Goal = Repeat word for word the part of the list of comebacks that opens with the words containing "Thursday, December 23, 2010" and closes with "my twenty bucks.".

Thursday, December 23, 2010

39 Snappy Comebacks After Being Rejected By A Female in a Bar

1. Good...More money for me!

2. Thanks, I needed a break from all the constant sexual activity

3. That's okay, i was just getting you away from your hot friend so my buddy could make some time with her, and seeing that they just walked out together, I made my twenty bucks.

4. Okay, but can I still call you later?

5. Hmm..does that thing on your face always leak pus like that?

6. Hey, that's funny....no, no,...really.

7. Please, please, please, please, please

8. Okay, but is it okay with you if I tell my friends you're a dyke? Could you grab that girl's ass so they'll believe me?

9. Oh come on, your mouth says no, but your eyes, ...well, they say no too, but you left felbow, your left elbow is clearly saying yes.

10. I'm rubber and your glue......

11. WHAT?

12. Say hello to my little friend.

Entries from a data source:
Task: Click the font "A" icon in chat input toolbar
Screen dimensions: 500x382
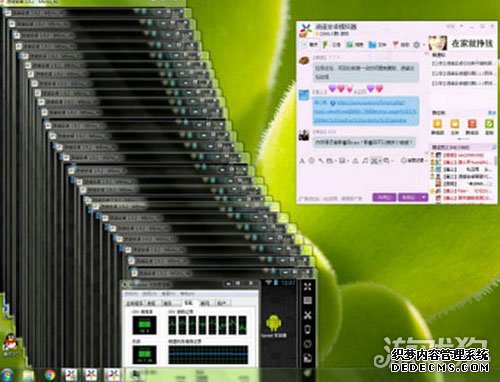Action: [x=302, y=161]
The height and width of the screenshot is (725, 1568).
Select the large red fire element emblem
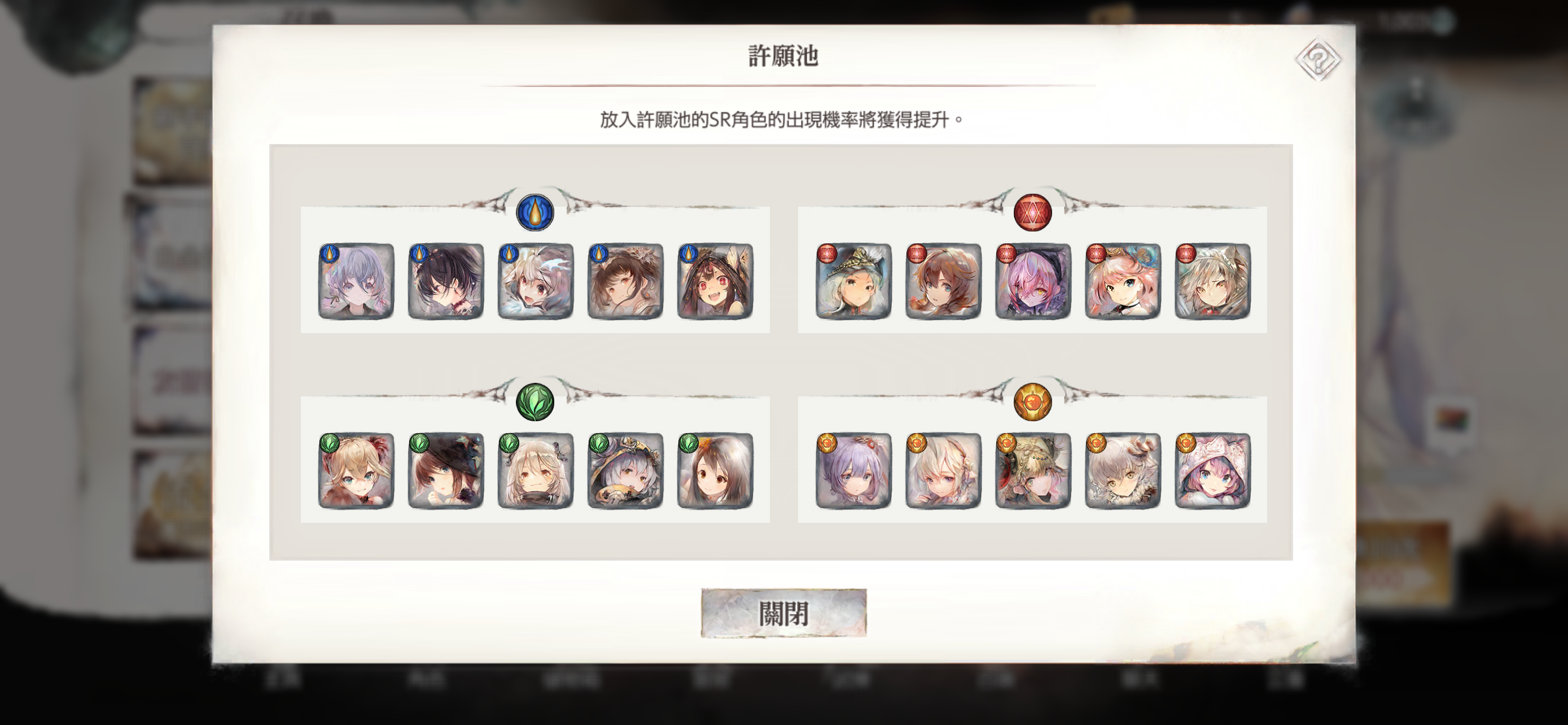[x=1032, y=213]
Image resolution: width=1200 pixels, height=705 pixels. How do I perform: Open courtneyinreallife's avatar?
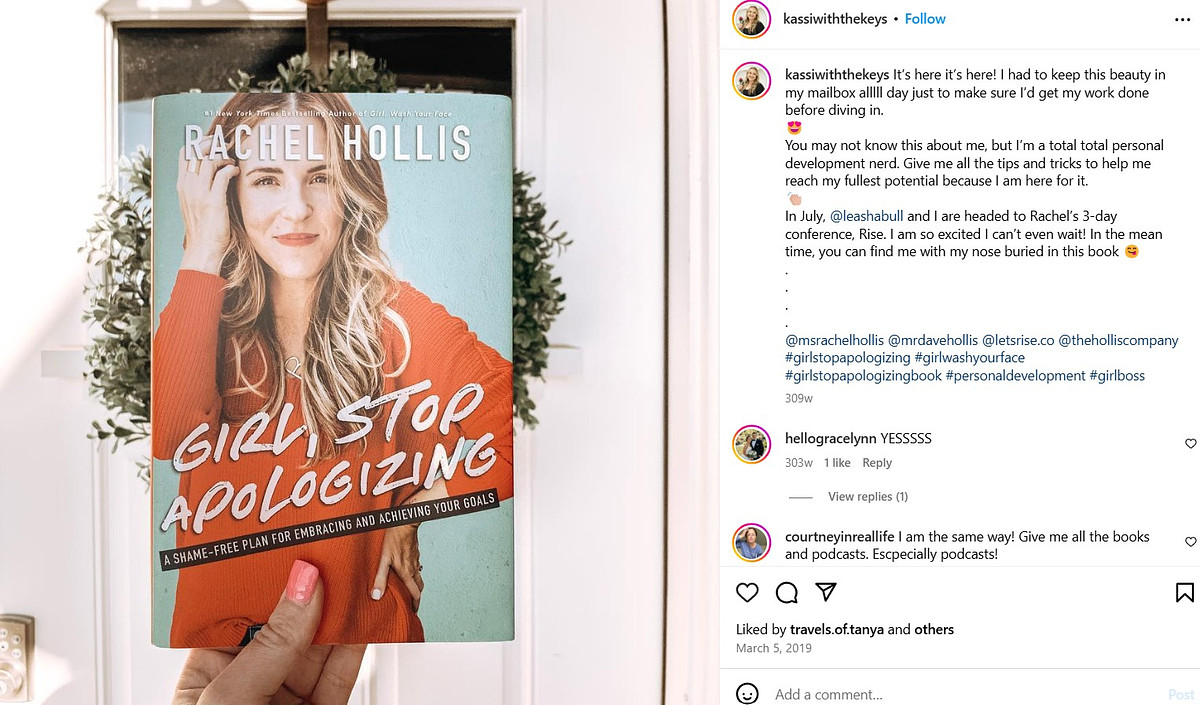pos(751,542)
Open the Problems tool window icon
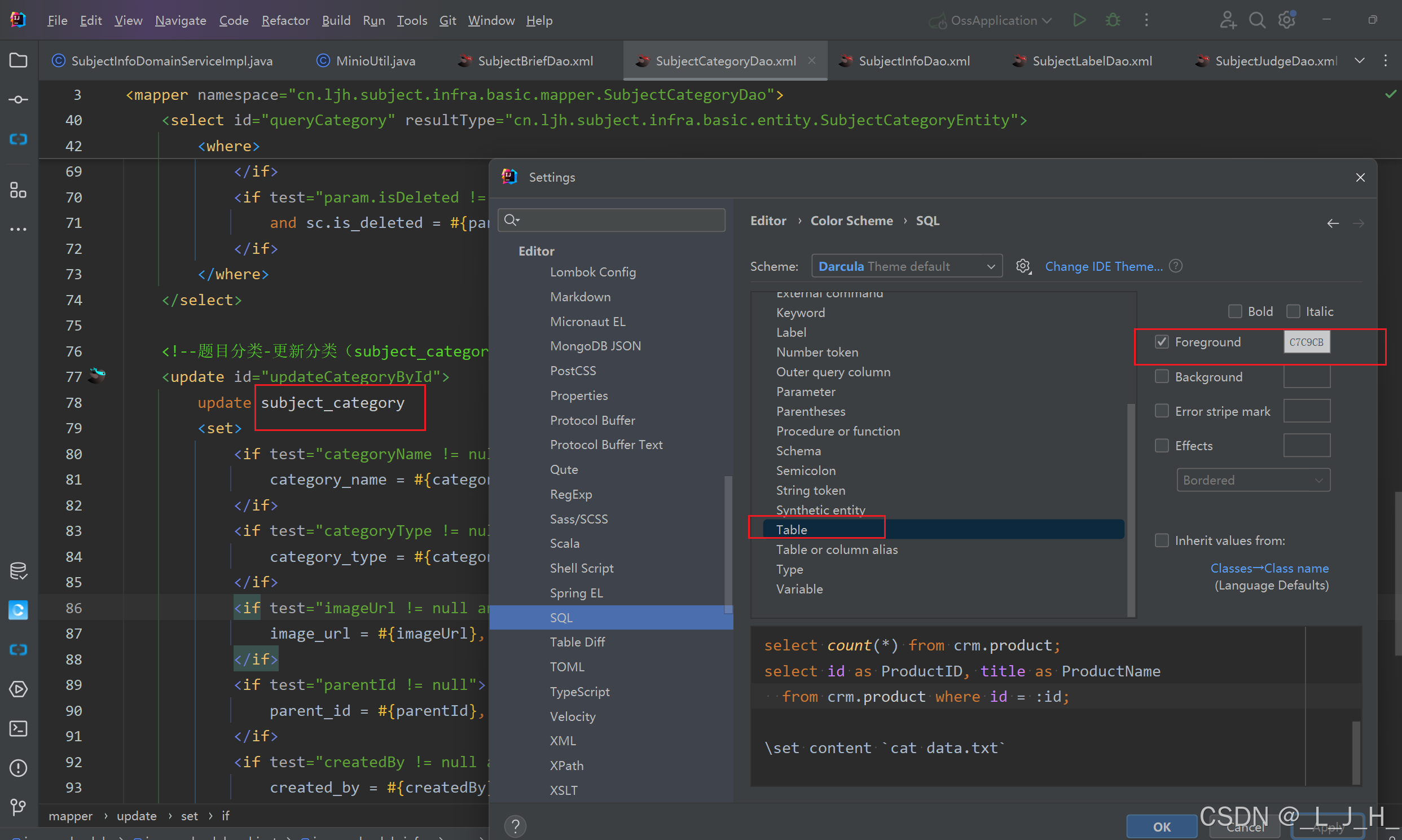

Written response =
Thursday, December 23, 2010

39 Snappy Comebacks After Being Rejected By A Female in a Bar

1. Good...More money for me!

2. Thanks, I needed a break from all the constant sexual activity

3. That's okay, i was just getting you away from your hot friend so my buddy could make some time with her, and seeing that they just walked out together, I made my twenty bucks.